(Photo credit: Wikipedia) |
A secretly-recorded audio file of New York City Police carrying out a stop-and-frisk on a seventeen-year-old illustrates the problem with NYPD's controversial policy. Among the frequent swearing by the police officers, the recording includes numerous threats by the police to physically assault the youth, who was not arrested and had not committed a crime.
A recent video based on the incident reveals that the policy of stopping and searching suspicious-looking individuals is the result of orders from New York's elected mayor. Serving and retired police officers reveal (anonymously in some cases) the pressure they are routinely put under by their superiors to complete such stops, regardless of whether such actions are warranted by any objective suspicion of crime. In the process, the rights of individuals to be unmolested by the agents of the state are routinely ignored. The policy also involves racial profiling and fulfilling quotas, both of which are outlawed under New York state law.

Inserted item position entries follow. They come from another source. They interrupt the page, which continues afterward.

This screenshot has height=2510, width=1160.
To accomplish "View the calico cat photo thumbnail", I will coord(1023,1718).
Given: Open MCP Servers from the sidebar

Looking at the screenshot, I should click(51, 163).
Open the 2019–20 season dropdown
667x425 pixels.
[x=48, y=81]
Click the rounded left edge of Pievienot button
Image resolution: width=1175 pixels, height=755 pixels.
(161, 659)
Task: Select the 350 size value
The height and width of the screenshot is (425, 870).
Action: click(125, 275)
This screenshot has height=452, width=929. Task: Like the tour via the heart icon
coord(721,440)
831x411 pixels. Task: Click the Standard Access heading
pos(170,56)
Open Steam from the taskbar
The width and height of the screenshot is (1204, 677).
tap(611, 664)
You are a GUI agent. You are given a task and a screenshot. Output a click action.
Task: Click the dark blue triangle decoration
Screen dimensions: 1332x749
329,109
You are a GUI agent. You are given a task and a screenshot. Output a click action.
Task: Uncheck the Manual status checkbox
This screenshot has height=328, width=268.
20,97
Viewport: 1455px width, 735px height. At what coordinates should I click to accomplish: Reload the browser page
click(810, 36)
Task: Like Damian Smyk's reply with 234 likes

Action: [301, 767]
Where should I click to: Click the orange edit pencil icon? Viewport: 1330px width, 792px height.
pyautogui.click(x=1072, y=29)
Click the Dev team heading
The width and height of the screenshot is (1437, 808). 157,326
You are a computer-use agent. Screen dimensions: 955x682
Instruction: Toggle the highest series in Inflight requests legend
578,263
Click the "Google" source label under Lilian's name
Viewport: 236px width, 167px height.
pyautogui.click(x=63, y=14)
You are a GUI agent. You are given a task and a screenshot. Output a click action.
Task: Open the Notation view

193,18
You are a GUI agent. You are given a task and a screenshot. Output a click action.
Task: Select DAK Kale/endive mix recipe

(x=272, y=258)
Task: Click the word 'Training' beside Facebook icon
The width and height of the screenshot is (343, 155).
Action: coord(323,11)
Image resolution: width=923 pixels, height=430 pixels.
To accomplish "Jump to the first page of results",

These infringements are the result of political orders from an elected official, pandering to the perceived expectations of a vocal section of the electorate. The problem is that the policy is applied disproportionately to those who do not have or do not know how to use their political voice.
This perversion of public service is an unintended consequence of elected officials running the police service. This development has been enshrined in British law this year with the creation of elected police commissioners. Paradoxically, democratic norms are sometimes better upheld with high calibre unelected officials running the police service.